Para o Grupo de Pesquisa Trabalho Escravo Contemporâneo (GPTEC), que faz parte do Núcleo de Estudos de Políticas Públicas em Direitos Humanos (NEPP-DH/UFRJ), os dados são importantes, mas exigem uma leitura atenta. Segundo o coordenador do GPTEC, Ricardo Rezende Figueira, a constatação de aumento da prática de escravidão pode ser resultante de maior rigor na fiscalização em uma determinada área. Figueira, professor da Escola de Serviço Social (ESS/UFRJ), atenta para a complexidade desse processo. “Os dados sempre são parciais. Nem todos que sofrem o problema da escravidão o denunciam; nem todos que o denunciam o fazem imediatamente; nem todos que o fazem imediatamente, o fazem para quem vai tomar alguma medida”, afirma.

O coordenador explica que uma parte significativa das denúncias acaba não sendo investigada. Isso ocorre, segundo ele, em razão da precariedade da informação prestada pelos denunciantes, que muitas vezes não repassam corretamente ou não sabem o nome da unidade de produção e do proprietário ou sequer o município e como chegar ao imóvel. Figueira aponta outros problemas. “O Grupo Especial de Fiscalização Móvel (do Ministério do Trabalho) não consegue se deslocar a tempo de fazer o flagrante por muitas razões, inclusive porque a Polícia Federal não se dispõe a descolar agentes para acompanhar os funcionários do Ministério do Trabalho sem uma programação mínima de um mês. Mas o crime não marca dia nem hora.”

Punições

Manter trabalhadores em condição análoga à de trabalho escravo é crime previsto no artigo 149 do Código Penal Brasileiro. Além do plantio de cana, o emprego de mão de obra escrava no país também está presente no setor pecuário, nas carvoarias e em outras lavouras. Apesar do aumento do número de pessoas nessa situação no Rio de Janeiro – foram apenas 46 trabalhadores resgatados pelo Ministério do Trabalho em 2008 contra 529 no ano passado –, houve uma redução no mesmo período em todo o país: de 5.016 para 3.751 casos. Depois da região Sudeste, com 1.022 casos, aparecem no ranking do Ministério do Trabalho, em 2009, o Nordeste (875), Norte (702), Centro-Oeste (658) e Sul (315).

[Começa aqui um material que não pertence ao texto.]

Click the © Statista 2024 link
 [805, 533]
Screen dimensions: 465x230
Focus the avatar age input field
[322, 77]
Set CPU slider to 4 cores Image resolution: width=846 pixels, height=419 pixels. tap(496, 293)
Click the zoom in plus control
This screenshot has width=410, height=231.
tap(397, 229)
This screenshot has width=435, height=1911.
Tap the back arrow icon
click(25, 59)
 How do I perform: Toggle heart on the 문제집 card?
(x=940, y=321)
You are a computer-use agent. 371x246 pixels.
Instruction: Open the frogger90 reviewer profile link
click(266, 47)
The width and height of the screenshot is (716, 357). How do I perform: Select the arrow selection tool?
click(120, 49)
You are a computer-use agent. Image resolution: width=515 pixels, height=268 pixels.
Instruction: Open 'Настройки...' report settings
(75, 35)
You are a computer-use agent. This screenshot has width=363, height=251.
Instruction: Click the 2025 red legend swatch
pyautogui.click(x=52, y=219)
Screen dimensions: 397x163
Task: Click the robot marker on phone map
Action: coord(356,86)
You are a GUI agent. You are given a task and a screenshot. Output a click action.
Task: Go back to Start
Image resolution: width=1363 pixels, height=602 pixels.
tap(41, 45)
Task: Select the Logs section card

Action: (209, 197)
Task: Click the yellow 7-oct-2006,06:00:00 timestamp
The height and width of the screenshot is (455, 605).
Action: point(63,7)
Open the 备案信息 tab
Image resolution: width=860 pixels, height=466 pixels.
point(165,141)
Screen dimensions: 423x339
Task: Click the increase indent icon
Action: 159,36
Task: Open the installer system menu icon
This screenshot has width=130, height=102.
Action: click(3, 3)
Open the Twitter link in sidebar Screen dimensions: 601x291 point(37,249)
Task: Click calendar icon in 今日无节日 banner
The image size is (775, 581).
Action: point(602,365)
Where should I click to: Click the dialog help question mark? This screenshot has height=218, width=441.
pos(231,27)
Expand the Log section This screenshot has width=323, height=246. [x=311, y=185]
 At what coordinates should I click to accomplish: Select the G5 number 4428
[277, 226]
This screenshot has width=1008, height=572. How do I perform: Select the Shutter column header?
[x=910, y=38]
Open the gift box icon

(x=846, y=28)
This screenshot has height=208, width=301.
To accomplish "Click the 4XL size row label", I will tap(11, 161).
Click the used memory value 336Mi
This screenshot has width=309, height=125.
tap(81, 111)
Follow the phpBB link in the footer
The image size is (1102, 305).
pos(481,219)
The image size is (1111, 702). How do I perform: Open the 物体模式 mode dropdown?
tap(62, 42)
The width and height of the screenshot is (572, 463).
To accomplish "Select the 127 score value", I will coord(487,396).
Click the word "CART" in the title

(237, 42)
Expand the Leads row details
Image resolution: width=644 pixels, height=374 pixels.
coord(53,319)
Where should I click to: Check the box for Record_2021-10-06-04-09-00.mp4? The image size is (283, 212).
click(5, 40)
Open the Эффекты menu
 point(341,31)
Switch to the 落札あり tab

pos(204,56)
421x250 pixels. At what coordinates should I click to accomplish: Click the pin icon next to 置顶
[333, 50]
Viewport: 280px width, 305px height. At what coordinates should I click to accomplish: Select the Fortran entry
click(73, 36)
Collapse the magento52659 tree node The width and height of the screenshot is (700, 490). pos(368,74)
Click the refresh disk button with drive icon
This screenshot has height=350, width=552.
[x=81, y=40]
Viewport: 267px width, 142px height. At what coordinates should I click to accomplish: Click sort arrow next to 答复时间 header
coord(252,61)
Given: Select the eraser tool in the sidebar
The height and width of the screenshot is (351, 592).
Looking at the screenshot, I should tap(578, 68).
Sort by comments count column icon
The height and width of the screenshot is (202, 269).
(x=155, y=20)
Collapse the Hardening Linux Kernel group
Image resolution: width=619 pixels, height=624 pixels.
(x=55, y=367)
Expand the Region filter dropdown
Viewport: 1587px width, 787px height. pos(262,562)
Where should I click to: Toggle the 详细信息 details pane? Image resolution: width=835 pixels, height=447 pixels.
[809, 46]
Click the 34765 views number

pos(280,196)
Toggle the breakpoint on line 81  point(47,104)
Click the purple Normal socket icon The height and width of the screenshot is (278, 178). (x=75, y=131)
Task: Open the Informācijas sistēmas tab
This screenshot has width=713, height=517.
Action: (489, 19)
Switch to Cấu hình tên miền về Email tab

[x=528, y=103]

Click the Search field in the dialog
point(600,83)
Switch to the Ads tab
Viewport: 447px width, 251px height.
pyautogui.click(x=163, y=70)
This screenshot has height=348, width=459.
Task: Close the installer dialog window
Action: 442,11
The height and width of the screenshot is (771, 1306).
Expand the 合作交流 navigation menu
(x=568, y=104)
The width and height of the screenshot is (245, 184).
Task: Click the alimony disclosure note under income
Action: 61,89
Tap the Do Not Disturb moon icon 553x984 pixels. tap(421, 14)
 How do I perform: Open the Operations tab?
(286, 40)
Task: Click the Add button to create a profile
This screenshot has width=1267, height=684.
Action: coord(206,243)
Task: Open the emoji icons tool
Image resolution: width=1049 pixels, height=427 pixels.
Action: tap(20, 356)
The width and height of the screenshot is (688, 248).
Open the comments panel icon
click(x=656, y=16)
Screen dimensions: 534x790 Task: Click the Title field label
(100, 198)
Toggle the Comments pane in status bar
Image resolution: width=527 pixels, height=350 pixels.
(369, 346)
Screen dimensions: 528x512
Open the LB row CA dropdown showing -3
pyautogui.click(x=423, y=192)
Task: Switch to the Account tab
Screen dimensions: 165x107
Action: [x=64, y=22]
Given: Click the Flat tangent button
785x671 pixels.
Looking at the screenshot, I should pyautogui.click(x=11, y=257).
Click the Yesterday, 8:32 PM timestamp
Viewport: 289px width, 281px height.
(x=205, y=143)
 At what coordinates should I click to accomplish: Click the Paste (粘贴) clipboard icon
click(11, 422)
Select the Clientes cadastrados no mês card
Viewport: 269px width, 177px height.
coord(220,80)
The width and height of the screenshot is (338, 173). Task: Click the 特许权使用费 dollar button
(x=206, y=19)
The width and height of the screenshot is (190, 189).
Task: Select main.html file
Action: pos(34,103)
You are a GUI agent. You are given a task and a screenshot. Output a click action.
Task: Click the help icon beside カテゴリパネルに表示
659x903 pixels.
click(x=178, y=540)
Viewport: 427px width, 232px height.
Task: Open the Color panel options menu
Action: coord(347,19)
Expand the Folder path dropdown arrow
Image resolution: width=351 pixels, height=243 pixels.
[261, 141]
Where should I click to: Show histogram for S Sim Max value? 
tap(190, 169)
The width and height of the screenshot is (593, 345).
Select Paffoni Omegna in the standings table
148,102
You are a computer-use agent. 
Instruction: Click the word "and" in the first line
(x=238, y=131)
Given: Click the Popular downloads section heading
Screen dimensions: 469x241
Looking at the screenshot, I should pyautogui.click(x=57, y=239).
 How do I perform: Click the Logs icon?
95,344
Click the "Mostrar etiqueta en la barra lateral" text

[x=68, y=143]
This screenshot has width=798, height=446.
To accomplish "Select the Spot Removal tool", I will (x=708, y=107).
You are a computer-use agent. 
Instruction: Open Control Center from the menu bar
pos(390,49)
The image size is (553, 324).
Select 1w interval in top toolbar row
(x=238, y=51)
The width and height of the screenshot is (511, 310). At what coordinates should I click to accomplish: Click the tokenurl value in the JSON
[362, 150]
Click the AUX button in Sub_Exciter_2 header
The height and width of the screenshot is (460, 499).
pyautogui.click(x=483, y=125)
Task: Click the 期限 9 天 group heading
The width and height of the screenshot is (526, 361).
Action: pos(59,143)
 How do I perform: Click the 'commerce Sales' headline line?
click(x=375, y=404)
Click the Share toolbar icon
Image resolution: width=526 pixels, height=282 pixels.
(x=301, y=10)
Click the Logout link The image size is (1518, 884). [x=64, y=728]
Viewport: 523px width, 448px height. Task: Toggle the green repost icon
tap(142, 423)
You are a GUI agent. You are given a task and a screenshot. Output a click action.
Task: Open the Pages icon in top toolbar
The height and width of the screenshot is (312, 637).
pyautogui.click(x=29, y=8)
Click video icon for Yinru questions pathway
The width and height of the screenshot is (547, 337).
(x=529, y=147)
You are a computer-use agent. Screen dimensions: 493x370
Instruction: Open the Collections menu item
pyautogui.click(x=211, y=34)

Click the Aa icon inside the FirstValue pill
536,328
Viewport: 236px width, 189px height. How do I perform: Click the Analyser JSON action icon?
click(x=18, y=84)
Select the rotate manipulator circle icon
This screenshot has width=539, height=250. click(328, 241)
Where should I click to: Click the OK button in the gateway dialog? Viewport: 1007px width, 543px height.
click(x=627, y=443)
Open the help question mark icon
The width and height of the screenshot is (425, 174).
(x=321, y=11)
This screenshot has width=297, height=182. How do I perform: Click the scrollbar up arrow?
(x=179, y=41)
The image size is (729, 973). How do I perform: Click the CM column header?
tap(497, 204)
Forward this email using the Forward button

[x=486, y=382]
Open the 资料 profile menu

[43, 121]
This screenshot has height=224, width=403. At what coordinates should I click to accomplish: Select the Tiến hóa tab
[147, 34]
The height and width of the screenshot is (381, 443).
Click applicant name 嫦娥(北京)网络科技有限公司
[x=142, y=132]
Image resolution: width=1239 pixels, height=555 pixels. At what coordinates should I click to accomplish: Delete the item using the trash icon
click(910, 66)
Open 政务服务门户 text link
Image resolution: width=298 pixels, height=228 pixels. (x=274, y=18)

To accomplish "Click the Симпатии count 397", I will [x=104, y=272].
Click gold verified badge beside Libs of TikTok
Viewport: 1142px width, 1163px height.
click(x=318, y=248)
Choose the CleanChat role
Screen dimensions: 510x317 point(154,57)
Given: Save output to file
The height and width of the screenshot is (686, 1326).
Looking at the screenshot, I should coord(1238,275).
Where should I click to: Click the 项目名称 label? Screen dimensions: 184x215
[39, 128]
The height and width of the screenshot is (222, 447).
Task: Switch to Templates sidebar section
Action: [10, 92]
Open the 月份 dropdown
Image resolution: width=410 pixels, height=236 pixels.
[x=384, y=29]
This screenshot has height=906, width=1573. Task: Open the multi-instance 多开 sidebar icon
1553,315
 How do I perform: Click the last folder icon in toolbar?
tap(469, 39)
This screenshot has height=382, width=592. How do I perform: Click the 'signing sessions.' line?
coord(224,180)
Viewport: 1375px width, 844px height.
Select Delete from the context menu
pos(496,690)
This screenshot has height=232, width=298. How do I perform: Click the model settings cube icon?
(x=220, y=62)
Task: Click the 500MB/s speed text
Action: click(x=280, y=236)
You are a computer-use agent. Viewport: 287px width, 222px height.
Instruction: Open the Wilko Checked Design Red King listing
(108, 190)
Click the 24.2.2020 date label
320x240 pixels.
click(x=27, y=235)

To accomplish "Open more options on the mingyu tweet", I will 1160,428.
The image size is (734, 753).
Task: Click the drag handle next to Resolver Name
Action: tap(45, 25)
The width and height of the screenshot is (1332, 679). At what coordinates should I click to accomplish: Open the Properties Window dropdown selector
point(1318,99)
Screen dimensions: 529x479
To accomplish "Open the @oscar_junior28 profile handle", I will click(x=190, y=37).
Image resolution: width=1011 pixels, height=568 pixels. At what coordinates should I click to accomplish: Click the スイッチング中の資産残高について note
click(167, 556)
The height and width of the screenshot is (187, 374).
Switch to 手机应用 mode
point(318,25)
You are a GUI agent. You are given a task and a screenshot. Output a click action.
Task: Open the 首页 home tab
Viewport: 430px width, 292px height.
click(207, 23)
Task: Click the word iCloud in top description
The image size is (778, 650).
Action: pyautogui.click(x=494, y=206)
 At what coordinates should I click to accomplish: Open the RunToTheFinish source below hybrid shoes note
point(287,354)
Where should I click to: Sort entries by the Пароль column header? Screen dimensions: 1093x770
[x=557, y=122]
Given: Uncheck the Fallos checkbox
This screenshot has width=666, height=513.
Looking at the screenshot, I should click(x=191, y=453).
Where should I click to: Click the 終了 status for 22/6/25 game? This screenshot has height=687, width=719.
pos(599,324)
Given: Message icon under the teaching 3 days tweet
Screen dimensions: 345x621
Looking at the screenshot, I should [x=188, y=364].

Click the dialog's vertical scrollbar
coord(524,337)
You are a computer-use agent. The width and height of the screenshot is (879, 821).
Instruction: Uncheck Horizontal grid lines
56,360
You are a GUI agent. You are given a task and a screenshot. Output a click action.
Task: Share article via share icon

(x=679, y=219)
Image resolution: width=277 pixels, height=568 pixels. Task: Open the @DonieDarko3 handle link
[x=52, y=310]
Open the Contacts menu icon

Na ocasião em que foi divulgado o relatório, Sebastião Caixeta, procurador do Trabalho e coordenador de Erradicação do Trabalho Escravo, explicou que mudanças na legislação contribuíram para o aumento do número de casos, principalmente no Sudeste. Até 2003, o que caracterizava a condição análoga à de escravidão era o trabalho forçado, realizado sob vigilância ostensiva, ou a servidão por dívida, quando o empregado trabalhava unicamente para saldar dívidas de transporte, alojamento e alimentação com o patrão. A partir de então, foram incluídas na legislação a jornada exaustiva e condições degradantes.

Ricardo Figueira, coordenador do GPTEC, ressalta a participação do Ministério Público do Trabalho nas ações de fiscalização. O órgão, segundo ele, “efetua as denúncias e empreende as ações judiciais contra os escravagistas, de tal forma que alguns têm não apenas sido obrigados a pagar os direitos trabalhistas, que antes sonegavam, como têm respondido na Justiça a ações por Danos Morais Coletivos”, afirma Figueira.

Outras iniciativas, no âmbito administrativo, complementam a atuação dos órgãos fiscalizadores. Segundo o coordenador do GPTEC, o Ministério do Trabalho publica semestralmente um cadastro com as empresas envolvidas com esse tipo de prática visando criar um constrangimento público aos seus proprietários. “O governo orienta os bancos públicos e privados a não liberar recursos para as empresas que constem no cadastro, também conhecido como Lista Suja. Em alguns estados há uma legislação que impede o estabelecimento de contratos com os mesmos grupos. E há ainda um pacto assinado por grandes empresas, que teriam uma participação de 20% do PIB nacional, de não adquirirem produtos provenientes de firmas cujos nomes constem na lista.”

O GPTEC conta com uma equipe multidisciplinar de pesquisadores de diversas universidades. Os participantes promovem reuniões científicas, seminários internacionais, cursos e publicações sobre o tema. Também permite que o seu acervo, relativo à escravidão por dívida, seja fonte de pesquisas e estudos.